◆ TASK REQUIREMENTS
Write out every one of the records below verbatim, keeping each line and character unchanged.

Position data for words and items:
════
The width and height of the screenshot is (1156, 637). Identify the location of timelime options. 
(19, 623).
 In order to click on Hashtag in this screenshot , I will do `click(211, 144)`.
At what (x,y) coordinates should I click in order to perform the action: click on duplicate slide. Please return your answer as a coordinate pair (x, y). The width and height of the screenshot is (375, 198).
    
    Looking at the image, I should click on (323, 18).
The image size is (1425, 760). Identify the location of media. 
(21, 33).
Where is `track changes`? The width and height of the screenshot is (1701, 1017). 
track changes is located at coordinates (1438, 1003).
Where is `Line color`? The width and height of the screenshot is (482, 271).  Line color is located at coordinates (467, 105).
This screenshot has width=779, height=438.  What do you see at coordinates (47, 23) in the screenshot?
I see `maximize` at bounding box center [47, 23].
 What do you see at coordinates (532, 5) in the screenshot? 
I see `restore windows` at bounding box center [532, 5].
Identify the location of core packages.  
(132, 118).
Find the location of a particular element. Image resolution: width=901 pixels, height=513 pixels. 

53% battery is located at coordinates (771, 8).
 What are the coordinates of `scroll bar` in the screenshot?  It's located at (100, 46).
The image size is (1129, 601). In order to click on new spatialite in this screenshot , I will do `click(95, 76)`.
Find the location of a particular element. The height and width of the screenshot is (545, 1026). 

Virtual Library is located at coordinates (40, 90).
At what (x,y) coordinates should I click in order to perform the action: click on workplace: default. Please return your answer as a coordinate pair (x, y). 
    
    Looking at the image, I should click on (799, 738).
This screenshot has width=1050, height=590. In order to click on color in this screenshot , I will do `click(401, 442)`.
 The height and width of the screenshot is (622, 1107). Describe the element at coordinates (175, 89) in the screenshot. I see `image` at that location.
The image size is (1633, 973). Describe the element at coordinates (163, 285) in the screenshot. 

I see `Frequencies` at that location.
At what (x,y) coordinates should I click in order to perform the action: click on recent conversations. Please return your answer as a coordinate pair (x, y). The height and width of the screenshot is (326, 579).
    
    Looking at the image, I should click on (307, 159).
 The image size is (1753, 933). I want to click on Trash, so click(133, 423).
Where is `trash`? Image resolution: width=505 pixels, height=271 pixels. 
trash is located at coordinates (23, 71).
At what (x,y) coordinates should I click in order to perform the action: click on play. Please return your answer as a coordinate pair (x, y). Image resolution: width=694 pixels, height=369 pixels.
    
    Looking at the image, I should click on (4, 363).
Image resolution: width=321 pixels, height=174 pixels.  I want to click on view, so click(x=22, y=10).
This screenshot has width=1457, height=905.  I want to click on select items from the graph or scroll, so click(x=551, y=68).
════
◆ RESPONSE TO THE TASK
The width and height of the screenshot is (1156, 637). Identify the location of timelime options. 
(19, 623).
 In order to click on Hashtag in this screenshot , I will do `click(211, 144)`.
At what (x,y) coordinates should I click in order to perform the action: click on duplicate slide. Please return your answer as a coordinate pair (x, y). The width and height of the screenshot is (375, 198).
    
    Looking at the image, I should click on (323, 18).
The image size is (1425, 760). Identify the location of media. 
(21, 33).
Where is `track changes`? The width and height of the screenshot is (1701, 1017). 
track changes is located at coordinates (1438, 1003).
Where is `Line color`? The width and height of the screenshot is (482, 271).  Line color is located at coordinates (467, 105).
This screenshot has width=779, height=438.  What do you see at coordinates (47, 23) in the screenshot?
I see `maximize` at bounding box center [47, 23].
 What do you see at coordinates (532, 5) in the screenshot? 
I see `restore windows` at bounding box center [532, 5].
Identify the location of core packages.  
(132, 118).
Find the location of a particular element. Image resolution: width=901 pixels, height=513 pixels. 

53% battery is located at coordinates (771, 8).
 What are the coordinates of `scroll bar` in the screenshot?  It's located at (100, 46).
The image size is (1129, 601). In order to click on new spatialite in this screenshot , I will do `click(95, 76)`.
Find the location of a particular element. The height and width of the screenshot is (545, 1026). 

Virtual Library is located at coordinates (40, 90).
At what (x,y) coordinates should I click in order to perform the action: click on workplace: default. Please return your answer as a coordinate pair (x, y). 
    
    Looking at the image, I should click on (799, 738).
This screenshot has width=1050, height=590. In order to click on color in this screenshot , I will do `click(401, 442)`.
 The height and width of the screenshot is (622, 1107). Describe the element at coordinates (175, 89) in the screenshot. I see `image` at that location.
The image size is (1633, 973). Describe the element at coordinates (163, 285) in the screenshot. 

I see `Frequencies` at that location.
At what (x,y) coordinates should I click in order to perform the action: click on recent conversations. Please return your answer as a coordinate pair (x, y). The height and width of the screenshot is (326, 579).
    
    Looking at the image, I should click on (307, 159).
 The image size is (1753, 933). I want to click on Trash, so click(133, 423).
Where is `trash`? Image resolution: width=505 pixels, height=271 pixels. 
trash is located at coordinates (23, 71).
At what (x,y) coordinates should I click in order to perform the action: click on play. Please return your answer as a coordinate pair (x, y). Image resolution: width=694 pixels, height=369 pixels.
    
    Looking at the image, I should click on (4, 363).
Image resolution: width=321 pixels, height=174 pixels.  I want to click on view, so click(x=22, y=10).
This screenshot has width=1457, height=905.  I want to click on select items from the graph or scroll, so click(x=551, y=68).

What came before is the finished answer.